• **INFORMATION**
=== Section Start ===

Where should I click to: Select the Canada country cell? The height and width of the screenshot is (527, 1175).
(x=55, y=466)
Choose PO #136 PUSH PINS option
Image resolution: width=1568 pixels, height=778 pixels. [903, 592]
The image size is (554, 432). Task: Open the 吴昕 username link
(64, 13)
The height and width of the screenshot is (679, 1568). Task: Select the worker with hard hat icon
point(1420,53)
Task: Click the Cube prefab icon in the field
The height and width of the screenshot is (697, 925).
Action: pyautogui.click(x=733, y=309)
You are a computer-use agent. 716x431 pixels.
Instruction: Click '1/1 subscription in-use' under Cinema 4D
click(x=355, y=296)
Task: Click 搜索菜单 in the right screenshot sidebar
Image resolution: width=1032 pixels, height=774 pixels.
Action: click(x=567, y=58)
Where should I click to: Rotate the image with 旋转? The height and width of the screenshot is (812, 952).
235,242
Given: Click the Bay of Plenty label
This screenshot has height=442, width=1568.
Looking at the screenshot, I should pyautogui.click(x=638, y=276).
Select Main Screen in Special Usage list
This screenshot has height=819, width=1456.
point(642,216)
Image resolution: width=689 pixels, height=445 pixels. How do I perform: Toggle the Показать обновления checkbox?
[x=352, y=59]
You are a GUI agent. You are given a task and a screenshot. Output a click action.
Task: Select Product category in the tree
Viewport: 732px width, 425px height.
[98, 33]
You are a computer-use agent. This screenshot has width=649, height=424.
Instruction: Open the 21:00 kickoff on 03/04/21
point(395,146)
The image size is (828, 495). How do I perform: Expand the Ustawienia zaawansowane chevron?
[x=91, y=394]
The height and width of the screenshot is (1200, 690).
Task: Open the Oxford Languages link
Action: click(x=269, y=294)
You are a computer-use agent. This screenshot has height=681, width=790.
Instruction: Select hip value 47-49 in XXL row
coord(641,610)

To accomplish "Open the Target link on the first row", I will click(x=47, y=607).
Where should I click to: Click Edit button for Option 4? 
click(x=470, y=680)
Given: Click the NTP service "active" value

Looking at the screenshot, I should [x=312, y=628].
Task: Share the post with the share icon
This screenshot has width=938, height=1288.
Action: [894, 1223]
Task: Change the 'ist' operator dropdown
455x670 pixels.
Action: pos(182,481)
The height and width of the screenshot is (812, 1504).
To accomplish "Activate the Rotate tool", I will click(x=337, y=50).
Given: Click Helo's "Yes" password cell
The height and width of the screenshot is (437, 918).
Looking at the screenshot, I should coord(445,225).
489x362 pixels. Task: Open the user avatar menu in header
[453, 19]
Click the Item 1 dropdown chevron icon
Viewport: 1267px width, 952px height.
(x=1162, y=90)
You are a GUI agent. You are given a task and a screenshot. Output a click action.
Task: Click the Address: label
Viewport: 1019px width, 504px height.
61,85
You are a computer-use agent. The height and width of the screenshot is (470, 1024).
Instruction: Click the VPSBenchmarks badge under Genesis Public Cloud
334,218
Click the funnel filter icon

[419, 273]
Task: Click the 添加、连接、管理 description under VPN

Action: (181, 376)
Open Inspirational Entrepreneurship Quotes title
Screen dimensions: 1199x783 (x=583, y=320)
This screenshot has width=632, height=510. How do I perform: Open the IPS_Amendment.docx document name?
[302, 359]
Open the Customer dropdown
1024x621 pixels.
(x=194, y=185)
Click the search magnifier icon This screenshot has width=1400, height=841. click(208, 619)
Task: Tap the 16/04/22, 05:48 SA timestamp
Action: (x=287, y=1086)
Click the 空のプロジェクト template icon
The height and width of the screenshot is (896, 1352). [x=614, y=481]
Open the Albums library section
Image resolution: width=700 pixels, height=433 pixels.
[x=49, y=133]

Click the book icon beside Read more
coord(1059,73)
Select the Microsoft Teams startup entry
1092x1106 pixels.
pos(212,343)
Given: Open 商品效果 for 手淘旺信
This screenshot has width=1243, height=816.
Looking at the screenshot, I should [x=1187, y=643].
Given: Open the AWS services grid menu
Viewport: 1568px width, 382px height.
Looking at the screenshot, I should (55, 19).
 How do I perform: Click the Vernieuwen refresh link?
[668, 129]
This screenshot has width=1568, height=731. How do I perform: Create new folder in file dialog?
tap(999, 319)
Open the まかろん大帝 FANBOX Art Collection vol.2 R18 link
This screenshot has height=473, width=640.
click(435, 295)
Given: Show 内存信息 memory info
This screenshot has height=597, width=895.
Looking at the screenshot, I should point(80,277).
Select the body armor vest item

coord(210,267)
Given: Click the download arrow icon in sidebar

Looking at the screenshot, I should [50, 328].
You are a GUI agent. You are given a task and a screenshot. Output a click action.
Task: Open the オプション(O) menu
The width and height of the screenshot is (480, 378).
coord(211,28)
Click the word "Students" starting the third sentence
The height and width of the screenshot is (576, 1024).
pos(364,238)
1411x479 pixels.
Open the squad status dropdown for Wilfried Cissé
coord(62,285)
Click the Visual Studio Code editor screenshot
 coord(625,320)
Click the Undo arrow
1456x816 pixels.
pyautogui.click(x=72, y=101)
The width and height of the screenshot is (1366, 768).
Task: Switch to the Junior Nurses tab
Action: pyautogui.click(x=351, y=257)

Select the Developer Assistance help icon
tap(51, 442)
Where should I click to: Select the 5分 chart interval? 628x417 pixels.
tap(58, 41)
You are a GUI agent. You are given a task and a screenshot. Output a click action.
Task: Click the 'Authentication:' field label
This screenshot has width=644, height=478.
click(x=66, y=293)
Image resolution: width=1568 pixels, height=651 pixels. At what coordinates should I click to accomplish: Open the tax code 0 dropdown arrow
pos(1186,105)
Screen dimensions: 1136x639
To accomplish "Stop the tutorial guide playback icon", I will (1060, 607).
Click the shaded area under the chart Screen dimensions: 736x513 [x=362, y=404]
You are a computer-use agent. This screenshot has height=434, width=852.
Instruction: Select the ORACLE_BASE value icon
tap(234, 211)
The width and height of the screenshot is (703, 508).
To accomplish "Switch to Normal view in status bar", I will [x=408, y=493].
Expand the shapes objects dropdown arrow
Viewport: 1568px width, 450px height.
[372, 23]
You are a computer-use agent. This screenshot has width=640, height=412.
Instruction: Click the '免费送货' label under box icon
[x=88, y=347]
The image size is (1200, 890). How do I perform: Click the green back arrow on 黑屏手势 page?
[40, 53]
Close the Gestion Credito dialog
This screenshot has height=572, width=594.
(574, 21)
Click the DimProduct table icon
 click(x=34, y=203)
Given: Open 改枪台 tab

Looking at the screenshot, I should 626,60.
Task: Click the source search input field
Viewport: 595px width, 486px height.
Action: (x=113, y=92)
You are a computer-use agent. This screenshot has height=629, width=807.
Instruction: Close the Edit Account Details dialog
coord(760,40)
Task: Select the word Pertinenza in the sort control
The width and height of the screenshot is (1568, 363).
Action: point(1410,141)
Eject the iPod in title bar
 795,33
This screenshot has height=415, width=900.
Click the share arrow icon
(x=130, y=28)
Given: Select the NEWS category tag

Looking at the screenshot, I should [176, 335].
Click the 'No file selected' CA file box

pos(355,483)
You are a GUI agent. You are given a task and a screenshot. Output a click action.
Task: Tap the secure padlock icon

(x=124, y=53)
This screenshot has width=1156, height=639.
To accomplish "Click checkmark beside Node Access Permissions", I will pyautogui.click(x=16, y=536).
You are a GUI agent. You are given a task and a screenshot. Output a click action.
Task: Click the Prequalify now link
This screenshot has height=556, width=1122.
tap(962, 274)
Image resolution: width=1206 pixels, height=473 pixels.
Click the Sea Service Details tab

=== Section End ===

• **EXERCISE BRIEF**
Using the data above, print exactly the lines from the line that contains "Given: Show 内存信息 memory info" through the line that contains "Task: Open the オプション(O) menu", with both included.

• **TASK SOLUTION**
Given: Show 内存信息 memory info
This screenshot has height=597, width=895.
Looking at the screenshot, I should point(80,277).
Select the body armor vest item

coord(210,267)
Given: Click the download arrow icon in sidebar

Looking at the screenshot, I should [50, 328].
You are a GUI agent. You are given a task and a screenshot. Output a click action.
Task: Open the オプション(O) menu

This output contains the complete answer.